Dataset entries
'''

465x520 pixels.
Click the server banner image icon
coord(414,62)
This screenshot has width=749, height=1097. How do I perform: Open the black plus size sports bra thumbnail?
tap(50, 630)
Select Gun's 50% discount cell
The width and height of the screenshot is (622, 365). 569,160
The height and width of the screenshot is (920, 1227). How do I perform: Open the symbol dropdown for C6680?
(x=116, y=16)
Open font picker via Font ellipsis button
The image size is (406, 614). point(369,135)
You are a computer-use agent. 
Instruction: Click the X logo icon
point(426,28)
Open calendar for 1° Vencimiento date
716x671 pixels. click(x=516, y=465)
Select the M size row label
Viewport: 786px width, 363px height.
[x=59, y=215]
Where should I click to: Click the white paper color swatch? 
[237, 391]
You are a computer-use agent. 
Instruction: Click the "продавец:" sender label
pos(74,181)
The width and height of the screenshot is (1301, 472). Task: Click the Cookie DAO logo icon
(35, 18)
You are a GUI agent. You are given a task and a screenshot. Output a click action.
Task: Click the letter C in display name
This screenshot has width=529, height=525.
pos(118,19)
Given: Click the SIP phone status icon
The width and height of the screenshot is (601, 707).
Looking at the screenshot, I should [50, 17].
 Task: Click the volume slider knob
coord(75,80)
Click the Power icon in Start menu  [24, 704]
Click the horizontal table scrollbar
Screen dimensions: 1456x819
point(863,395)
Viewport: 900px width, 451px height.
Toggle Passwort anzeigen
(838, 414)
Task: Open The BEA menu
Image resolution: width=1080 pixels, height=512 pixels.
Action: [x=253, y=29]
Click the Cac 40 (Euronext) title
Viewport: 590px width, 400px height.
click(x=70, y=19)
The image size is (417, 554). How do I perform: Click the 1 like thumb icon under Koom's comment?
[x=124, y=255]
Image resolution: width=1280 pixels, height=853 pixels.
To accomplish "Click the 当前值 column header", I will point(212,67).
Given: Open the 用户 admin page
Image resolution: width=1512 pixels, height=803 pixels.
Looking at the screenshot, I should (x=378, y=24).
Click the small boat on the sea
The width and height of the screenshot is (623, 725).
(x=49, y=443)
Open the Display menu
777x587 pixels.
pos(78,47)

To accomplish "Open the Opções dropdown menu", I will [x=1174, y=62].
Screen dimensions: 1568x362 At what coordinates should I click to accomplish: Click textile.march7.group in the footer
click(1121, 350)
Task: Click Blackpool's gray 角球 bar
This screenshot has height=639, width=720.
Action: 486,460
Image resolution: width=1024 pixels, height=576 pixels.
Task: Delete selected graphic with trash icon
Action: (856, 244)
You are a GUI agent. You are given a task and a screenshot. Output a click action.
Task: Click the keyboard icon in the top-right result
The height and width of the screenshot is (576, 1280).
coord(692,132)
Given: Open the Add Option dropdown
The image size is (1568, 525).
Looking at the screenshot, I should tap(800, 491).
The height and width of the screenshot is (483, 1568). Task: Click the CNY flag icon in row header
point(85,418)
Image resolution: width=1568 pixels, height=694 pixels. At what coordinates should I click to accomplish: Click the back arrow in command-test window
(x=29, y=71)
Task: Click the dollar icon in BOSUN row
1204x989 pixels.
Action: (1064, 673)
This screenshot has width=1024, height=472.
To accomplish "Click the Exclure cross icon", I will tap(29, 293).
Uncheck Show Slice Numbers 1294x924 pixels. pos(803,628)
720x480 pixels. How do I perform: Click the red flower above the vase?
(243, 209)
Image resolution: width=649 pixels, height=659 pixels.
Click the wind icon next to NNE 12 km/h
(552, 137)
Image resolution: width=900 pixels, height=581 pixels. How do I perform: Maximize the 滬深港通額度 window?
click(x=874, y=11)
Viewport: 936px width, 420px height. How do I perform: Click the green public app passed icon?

'''

* [What you need to do] What you should produce is an exact retyping of every line above.

* [Written reply]
465x520 pixels.
Click the server banner image icon
coord(414,62)
This screenshot has width=749, height=1097. How do I perform: Open the black plus size sports bra thumbnail?
tap(50, 630)
Select Gun's 50% discount cell
The width and height of the screenshot is (622, 365). 569,160
The height and width of the screenshot is (920, 1227). How do I perform: Open the symbol dropdown for C6680?
(x=116, y=16)
Open font picker via Font ellipsis button
The image size is (406, 614). point(369,135)
You are a computer-use agent. 
Instruction: Click the X logo icon
point(426,28)
Open calendar for 1° Vencimiento date
716x671 pixels. click(x=516, y=465)
Select the M size row label
Viewport: 786px width, 363px height.
[x=59, y=215]
Where should I click to: Click the white paper color swatch? 
[237, 391]
You are a computer-use agent. 
Instruction: Click the "продавец:" sender label
pos(74,181)
The width and height of the screenshot is (1301, 472). Task: Click the Cookie DAO logo icon
(35, 18)
You are a GUI agent. You are given a task and a screenshot. Output a click action.
Task: Click the letter C in display name
This screenshot has width=529, height=525.
pos(118,19)
Given: Click the SIP phone status icon
The width and height of the screenshot is (601, 707).
Looking at the screenshot, I should [50, 17].
 Task: Click the volume slider knob
coord(75,80)
Click the Power icon in Start menu  [24, 704]
Click the horizontal table scrollbar
Screen dimensions: 1456x819
point(863,395)
Viewport: 900px width, 451px height.
Toggle Passwort anzeigen
(838, 414)
Task: Open The BEA menu
Image resolution: width=1080 pixels, height=512 pixels.
Action: [x=253, y=29]
Click the Cac 40 (Euronext) title
Viewport: 590px width, 400px height.
click(x=70, y=19)
The image size is (417, 554). How do I perform: Click the 1 like thumb icon under Koom's comment?
[x=124, y=255]
Image resolution: width=1280 pixels, height=853 pixels.
To accomplish "Click the 当前值 column header", I will point(212,67).
Given: Open the 用户 admin page
Image resolution: width=1512 pixels, height=803 pixels.
Looking at the screenshot, I should (x=378, y=24).
Click the small boat on the sea
The width and height of the screenshot is (623, 725).
(x=49, y=443)
Open the Display menu
777x587 pixels.
pos(78,47)

To accomplish "Open the Opções dropdown menu", I will [x=1174, y=62].
Screen dimensions: 1568x362 At what coordinates should I click to accomplish: Click textile.march7.group in the footer
click(1121, 350)
Task: Click Blackpool's gray 角球 bar
This screenshot has height=639, width=720.
Action: 486,460
Image resolution: width=1024 pixels, height=576 pixels.
Task: Delete selected graphic with trash icon
Action: (856, 244)
You are a GUI agent. You are given a task and a screenshot. Output a click action.
Task: Click the keyboard icon in the top-right result
The height and width of the screenshot is (576, 1280).
coord(692,132)
Given: Open the Add Option dropdown
The image size is (1568, 525).
Looking at the screenshot, I should tap(800, 491).
The height and width of the screenshot is (483, 1568). Task: Click the CNY flag icon in row header
point(85,418)
Image resolution: width=1568 pixels, height=694 pixels. At what coordinates should I click to accomplish: Click the back arrow in command-test window
(x=29, y=71)
Task: Click the dollar icon in BOSUN row
1204x989 pixels.
Action: (1064, 673)
This screenshot has width=1024, height=472.
To accomplish "Click the Exclure cross icon", I will tap(29, 293).
Uncheck Show Slice Numbers 1294x924 pixels. pos(803,628)
720x480 pixels. How do I perform: Click the red flower above the vase?
(243, 209)
Image resolution: width=649 pixels, height=659 pixels.
Click the wind icon next to NNE 12 km/h
(552, 137)
Image resolution: width=900 pixels, height=581 pixels. How do I perform: Maximize the 滬深港通額度 window?
click(x=874, y=11)
Viewport: 936px width, 420px height. How do I perform: Click the green public app passed icon?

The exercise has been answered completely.